Si tratta di una statua in marmo bianco quella ritrovata durante degli scavi archeologici in un terreno di proprietà privata nel comune di Montaione (Firenze). La statua è alta poco più di 50 centimetri, e rappresenta Ercole raffigurato in piedi in un momento di riposo, con la clava. Accanto la pelle del leone Nemeo e ai piedi della figura, la testa di un toro, che rimanda alla cattura del toro cretese.

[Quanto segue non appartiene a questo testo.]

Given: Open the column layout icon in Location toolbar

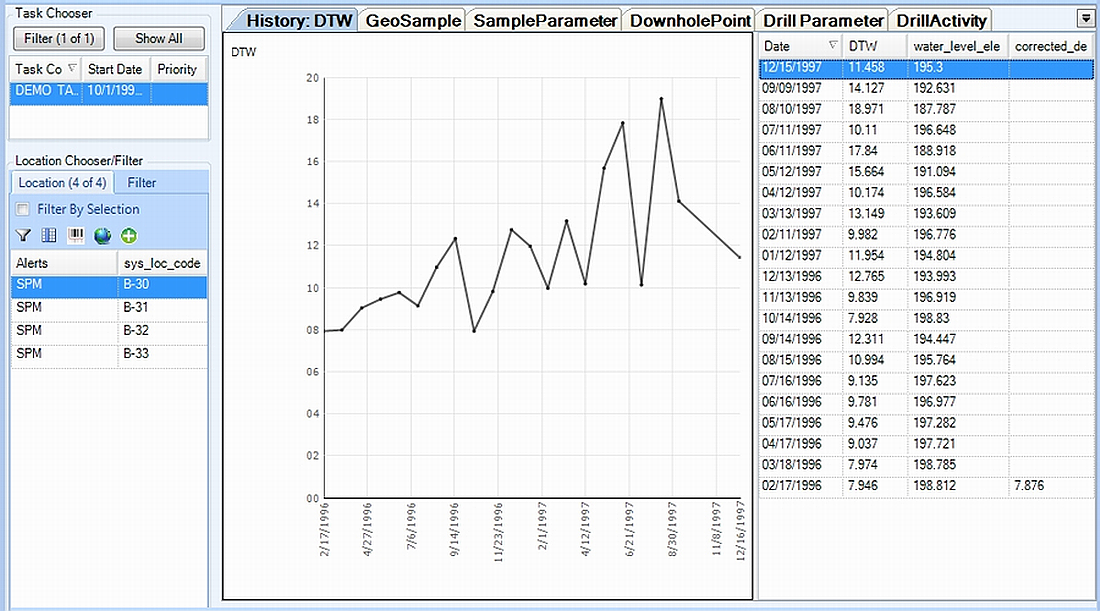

Ritrovata una statua di Ercole a Montaione

Il pubblico ammirerà il ritrovato in anteprima assoluta in occasione di “tourismA – Salone dell’Archeologia e Turismo culturale”, che si terrà dal 21 al 23 febbraio a Firenze. L’opera ora è in mano a un team di esperti sta conducendo uno studio preliminare sulla statua, che è in fase di restauro con il contributo della Soprintendenza Archeologia, belle arti e paesaggio per la Città Metropolitana di Firenze e le province di Pistoia e Prato. Inoltre, stano ai risultati di questo studio, la datazione della statua è tra la media e la tarda età imperiale (III-IV sec. d.C.) in corrispondenza del periodo di massimo sviluppo architettonico e decorativo dell’edificio in corso di scavo. Dopo il restauro, la statua sarà esposta temporaneamente all’Università di Firenze, per essere poi esposta definitivamente nel Museo Civico di Montaione.

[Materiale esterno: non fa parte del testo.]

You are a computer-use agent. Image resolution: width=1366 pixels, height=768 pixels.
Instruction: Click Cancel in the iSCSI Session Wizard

La soprintendente Archeologia, Belle Arti e Paesaggio per la Città Metropolitana di Firenze, Antonella Ranaldi ha commentato la notizia. “È un ritrovamento che ci emoziona e ci fa capire come l’archeologia ci riservi sempre cose nuove: oggetti, informazioni e notizie. Si tratta davvero di una scoperta perché la statuina è quasi completa, sono tre pezzi combacianti. Rappresenta un Ercole e c’è la presenza di un toro ai suoi piedi e questo è qualcosa di non tanto frequente nelle rappresentazioni di Ercole”.